AMD's efforts involved in moving to TSMC's N7, advantages for going with chiplets (warning: many images)

moinmoin

Golden Member
Jun 1, 2017
1,562
1,411
106
I think this has been posted in four threads so far or something like that. Let's talk about these interesting slides in this dedicated thread instead.

@rickxross mentioned this Japanese article with plenty English slides about AMD's efforts involved in moving to TSMC's N7 7nm node.

@uzzi38 mentioned an article at WikiChip discussing the capabilities and challenges with going with 7nm.

The slides are from a talk by AMD's Teja Singh at the ISSCC 2020 (International Solid-State Circuits Conference, ended two days ago).

AMD improved switching capacitance by ~9% beyond the node change.

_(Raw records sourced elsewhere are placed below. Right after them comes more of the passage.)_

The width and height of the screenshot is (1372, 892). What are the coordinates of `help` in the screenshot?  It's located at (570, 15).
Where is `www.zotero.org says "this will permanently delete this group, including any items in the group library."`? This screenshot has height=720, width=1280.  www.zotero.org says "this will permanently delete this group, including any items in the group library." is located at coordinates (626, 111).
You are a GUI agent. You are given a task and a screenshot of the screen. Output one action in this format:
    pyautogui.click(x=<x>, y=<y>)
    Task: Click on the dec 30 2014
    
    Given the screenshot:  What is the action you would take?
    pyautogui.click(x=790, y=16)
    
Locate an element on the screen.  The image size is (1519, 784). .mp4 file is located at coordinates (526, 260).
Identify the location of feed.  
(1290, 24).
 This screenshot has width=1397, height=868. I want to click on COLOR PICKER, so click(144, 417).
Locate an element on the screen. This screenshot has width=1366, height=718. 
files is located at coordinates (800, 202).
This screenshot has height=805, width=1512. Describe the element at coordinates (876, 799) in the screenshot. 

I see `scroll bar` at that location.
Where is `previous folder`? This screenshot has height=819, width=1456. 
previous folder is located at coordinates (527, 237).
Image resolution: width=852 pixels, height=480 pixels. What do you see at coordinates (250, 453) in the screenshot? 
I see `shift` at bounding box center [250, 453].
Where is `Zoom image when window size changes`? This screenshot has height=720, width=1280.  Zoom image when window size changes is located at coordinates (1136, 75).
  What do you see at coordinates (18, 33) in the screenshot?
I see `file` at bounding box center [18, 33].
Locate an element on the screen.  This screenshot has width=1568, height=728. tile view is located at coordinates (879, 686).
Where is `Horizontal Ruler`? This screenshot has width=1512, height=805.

Slides include some annotated dies!



AMD doesn't mention desktop, instead it's HEDT/server.


Layouting the placement of the differently sized cells is tricky, leaving many gaps.


Routing no longer can have corners at the same layer, instead requires 3D inter-layer jumpers.


Switching capacitance improved a lot further from going from 14nm to 7nm node.


Summary of the perf/watt improvements.


The resulting frequency/power curve.


As well as the frequency voltage curve.


CCD = 3.8 bil FETs @ 74mm², Server IOD = 8.34 bil FETs @ 416mm², Client IOD = 2.09 bil FETs @ 125mm²


Cost per yielded mm² for a 250mm² die doubled going from 14/16nm to 7nm.


Zeppelin comprised of 56% core + L3$ area. CCD increased that to 86%.


One more annotated die! Wonder what the SMU comprises of, is it ARM based?


Interposer was under consideration, but dies would have to be much closer and only 4 chiplets would have combined then, limiting max core count to 32 compared to the 8 chiplets and 64 cores possible with the chosen MCM approach.


Improvements in the IFOP SerDes architecture.


Annotated routing map, that looks cramped!


And since CCD is 7nm and IOD is 14/12nm the bump pitch differ as well. Change to an interface that's compatible with both.


The resulting margin is bigger the more cores it is used for, pretty much the opposite than with monolith dies.


On desktop the difference is even more stark. These show AMD doesn't need to hold back with many cores, instead it would profit even more if people where to buy more of the most cores chips as those have way higher margins while the cost for the dies barely increases.
 
Last edited:

cellarnoise

Member
Mar 22, 2017
29
7
51
AMD did the math and has good interconnect tech. Hope they continue to make bank.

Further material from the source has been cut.